**SELECTED TEXT**
☆ ☆ ☆ ☆ ☆ ☆ ☆

SUMMARY OF THE :INVENTION
[0006] In accordance with one aspect of the present invention, a computing
device enclosure is provided that includes a first compartment that has a
first upper side and is adapted to house the computing device and a
liquid cooling device. The computing device has at least one heat
generating component operable to transfer heat to the liquid cooling
device. A second compartment has a lower side that includes an air inlet
and a second upper side that has an air outlet. The second compartment is
adapted to house a heat exchanger to remove heat transferred to the
liquid cooling device. A hub connects the second compartment to the first
compartment in a spaced apart relation so as to leave a gap between the
first upper side of the compartment and the lower side of the second
compartment.
[0007] In accordance with one aspect of the present invention, a computing
device enclosure is provided that includes a compartment with a first
portion that is adapted to house the computing device and a liquid
cooling device. The computing device may have at least one heat
generating component operable to transfer heat to the liquid cooling
device. The second portion of the compartment is adapted to house a heat
exchanger to remove heat transferred to the liquid cooling device. The
compartment may include air inlets and air outlets for venting around its
perimeter. For example, the compartment may include air inlets and air
outlets around its middle portion to allow for venting.
[0008] In accordance with another aspect of the present invention, a
computing device is provided that includes a first compartment that has a
first upper side and a first heat generating component positioned in the
first compartment. A liquid cooling device is positioned in the first
compartment and in thermal contact with the first heat generating
component. In one example, the heat generating component may be a power
supply, or a component of a power supply, such as a voltage regulator. A
second compartment has a lower side that includes an air inlet and a
second upper side including an air outlet. A hub connects the second
compartment to the first compartment in spaced apart relation so as to
leave a gap between the first upper side and the lower side. A heat
exchanger is positioned in the second compartment and delivers cooling
liquid to the liquid cooling device and is operable to exchange heat with
air moving from the air inlet through the second compartment to the air
outlet.
[0009] In accordance with another aspect of the present invention, a
liquid cooling device for a computing device is provided that includes an
internal chamber to permit cooling liquid to pass there through. The
liquid cooling device may be in thermal contact with a first heat
generating component of the computing device and a second heat generating
component of the computing device. For example, the liquid cooling device
may be in thermal contact with a component of a power supply. In one
example, the liquid cooling device may include a first side adapted to
thermally contact a first heating generating component of the computing
device, and a second side adapted to thermally contact a second heat
generating component of the computing device.

☆ ☆ ☆ ☆ ☆ ☆ ☆

**SUPPLIED MATERIAL**
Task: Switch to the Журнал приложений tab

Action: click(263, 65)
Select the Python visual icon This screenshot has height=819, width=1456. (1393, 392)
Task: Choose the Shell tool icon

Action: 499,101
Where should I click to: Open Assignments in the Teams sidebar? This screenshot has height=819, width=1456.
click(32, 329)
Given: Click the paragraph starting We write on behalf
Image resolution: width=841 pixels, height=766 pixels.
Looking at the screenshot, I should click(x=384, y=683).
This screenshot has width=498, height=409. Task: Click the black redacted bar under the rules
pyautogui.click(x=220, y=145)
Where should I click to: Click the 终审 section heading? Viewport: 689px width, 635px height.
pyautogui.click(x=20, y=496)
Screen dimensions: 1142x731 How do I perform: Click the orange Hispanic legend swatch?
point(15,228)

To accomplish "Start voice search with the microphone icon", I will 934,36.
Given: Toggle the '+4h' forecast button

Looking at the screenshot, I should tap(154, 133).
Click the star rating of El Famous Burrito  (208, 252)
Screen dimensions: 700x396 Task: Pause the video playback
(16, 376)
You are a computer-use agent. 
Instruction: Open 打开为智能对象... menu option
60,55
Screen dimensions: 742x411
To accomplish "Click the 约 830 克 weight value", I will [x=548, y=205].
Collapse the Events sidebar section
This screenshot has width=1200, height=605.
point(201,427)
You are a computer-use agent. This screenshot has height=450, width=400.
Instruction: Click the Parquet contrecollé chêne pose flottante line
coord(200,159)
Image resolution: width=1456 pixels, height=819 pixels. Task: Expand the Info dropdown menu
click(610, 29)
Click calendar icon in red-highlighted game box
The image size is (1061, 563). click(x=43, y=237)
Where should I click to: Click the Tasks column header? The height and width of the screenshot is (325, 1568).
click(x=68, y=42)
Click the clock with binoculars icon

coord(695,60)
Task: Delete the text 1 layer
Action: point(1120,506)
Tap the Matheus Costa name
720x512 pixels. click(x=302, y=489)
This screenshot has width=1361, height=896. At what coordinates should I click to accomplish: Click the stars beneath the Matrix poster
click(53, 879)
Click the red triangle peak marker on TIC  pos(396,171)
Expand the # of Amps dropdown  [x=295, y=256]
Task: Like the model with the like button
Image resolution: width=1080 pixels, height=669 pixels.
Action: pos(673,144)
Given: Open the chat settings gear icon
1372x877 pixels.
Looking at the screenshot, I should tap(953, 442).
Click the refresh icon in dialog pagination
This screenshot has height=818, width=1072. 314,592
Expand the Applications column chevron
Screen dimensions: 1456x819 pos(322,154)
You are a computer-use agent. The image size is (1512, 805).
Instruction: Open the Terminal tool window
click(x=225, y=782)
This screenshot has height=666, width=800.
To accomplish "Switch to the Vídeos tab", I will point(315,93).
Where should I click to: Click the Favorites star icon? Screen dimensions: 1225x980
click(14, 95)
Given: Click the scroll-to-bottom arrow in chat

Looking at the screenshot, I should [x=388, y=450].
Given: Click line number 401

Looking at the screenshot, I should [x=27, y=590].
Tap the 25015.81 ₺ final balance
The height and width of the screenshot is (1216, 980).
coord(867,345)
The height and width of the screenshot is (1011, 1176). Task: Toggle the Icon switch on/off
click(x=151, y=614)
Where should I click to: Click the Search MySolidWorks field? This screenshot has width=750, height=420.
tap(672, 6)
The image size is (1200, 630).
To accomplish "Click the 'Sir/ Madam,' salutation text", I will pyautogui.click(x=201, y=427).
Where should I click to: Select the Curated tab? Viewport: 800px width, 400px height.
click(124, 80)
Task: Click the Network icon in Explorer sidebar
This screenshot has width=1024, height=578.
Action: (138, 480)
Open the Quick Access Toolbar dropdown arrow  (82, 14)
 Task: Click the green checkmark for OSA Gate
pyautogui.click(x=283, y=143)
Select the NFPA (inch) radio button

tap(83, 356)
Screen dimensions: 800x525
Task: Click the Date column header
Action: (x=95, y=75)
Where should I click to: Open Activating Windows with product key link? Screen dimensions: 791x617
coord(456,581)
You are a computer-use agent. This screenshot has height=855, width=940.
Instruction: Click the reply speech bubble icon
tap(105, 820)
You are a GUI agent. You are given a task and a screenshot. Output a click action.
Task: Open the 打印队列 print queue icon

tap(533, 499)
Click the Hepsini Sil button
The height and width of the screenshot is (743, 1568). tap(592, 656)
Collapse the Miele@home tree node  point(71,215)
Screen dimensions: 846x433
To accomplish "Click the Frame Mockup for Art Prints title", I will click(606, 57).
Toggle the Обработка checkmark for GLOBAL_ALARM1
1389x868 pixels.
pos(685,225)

☆ ☆ ☆ ☆ ☆ ☆ ☆

**DIRECTION 1**
Answer from the invention summary, one line each: (a) In paragraph [0006], which side of the second compartment holds the air inlet? (b) What does paragraph [0008] give as an example of the heat generating component? (c) According to paragraph [0009], what does the liquid cooling device include so that cooling liquid can pass through it?
**DIRECTION 2**
Does each statement agree with the invention summary? Answer yes or no and quote the deciding words. (a) The hub in paragraph [0006] joins the two compartments so that no gap is left between them. (b) Paragraph [0007] says the compartment may have air inlets and air outlets around its middle portion. (c) In paragraph [0008], the heat exchanger is positioned in the first compartment.

**COMPLETE ANSWER 1**
(a) The lower side.
(b) A power supply, or a component of a power supply, such as a voltage regulator.
(c) An internal chamber.

**COMPLETE ANSWER 2**
(a) No: "so as to leave a gap between the first upper side of the compartment and the lower side of the second compartment"
(b) Yes: "the compartment may include air inlets and air outlets around its middle portion to allow for venting"
(c) No: "A heat exchanger is positioned in the second compartment"